By: Nathalie Mat (Registered Dietitian)
Jessica Sepel has just finished a whirlwind tour of South Africa launching her second book: Living the healthy life.
I was fortunate enough to see her at two separate events. During the first event at the Discovery Healthy Food Studio, Jessica prepared some quick and easy dishes from her new book. The second event hosted by Yoga Lova’s studios was a meditation guided by Nadine Hurwitz of Yoga Lova’s followed by a beautifully presented selection of dishes from Jessica’s book and finally a question and answer session with Jessica.
Lucky for me, I was able to squeeze in a ten-minute interview with Jessica before she went off to her next event.
Jessica’s aim with the second book is to help people stop dieting for life. The book is very practical and has some great tips on changing your relationship with food. Throughout the book, Jessica shares some of her own struggles and how she’s learnt to manage them. She regularly mentions the help she’s received from her therapist. Seeing a therapist can be the game changer for emotional eaters and chronic dieters.
If you’re unsure about buying Jessica’s second book, I’ve summarised some of the core components of the book for you. The book is a stand-alone resource, it doesn’t matter if you do or don’t have the first book although for certain sections, Jess does make reference to the first book. The first part of the book contains some gems around facing your relationship with food as well as addressing topics like thyroid health, anxiety and healing your weight battles. Some of these sections are accompanied with a meal plan, tips and supplements.
The eight-week action plan is a weekly guide that makes recommendations for the week on the following topics: lifestyle, food, body and rituals (before thinking this is spooky, rituals refer to positive affirmations and calming daily practices).
The final and largest section of the book is devoted to healthy recipes. Jess’s recipes are generally easy to follow and full of flavour. Jess reports that gluten-containing foods make her tired so she tends to avoid gluten containing foods in her book, this does not necessarily apply to everyone. The flavours used in the recipes come from all over the world with lots of Asian, Indian, Mediterranean and North African flavours.

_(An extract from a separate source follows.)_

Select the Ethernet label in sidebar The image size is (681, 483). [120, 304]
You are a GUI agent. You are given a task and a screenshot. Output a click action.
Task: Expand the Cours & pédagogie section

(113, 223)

As with all real food, the recipes in the book cannot be eaten in excess as they are nutrient and kilojoule heavy. Part of learning to “undiet” means learning to listen to your body and honour both your hunger and your satiety. The holy grail of healthy eating does not lie in consistently replicating the healthy meals of our role models but in learning to trust your body’s own intuitive wisdom. Your body feels energized, calm and healthy when you nourish it well. Do you feel good? If not, it may be time to pause and connect with your body and allow it to guide your eating decisions more often.
Jessica’s book – “Living the Healthy Life” is available at Exclusive Books.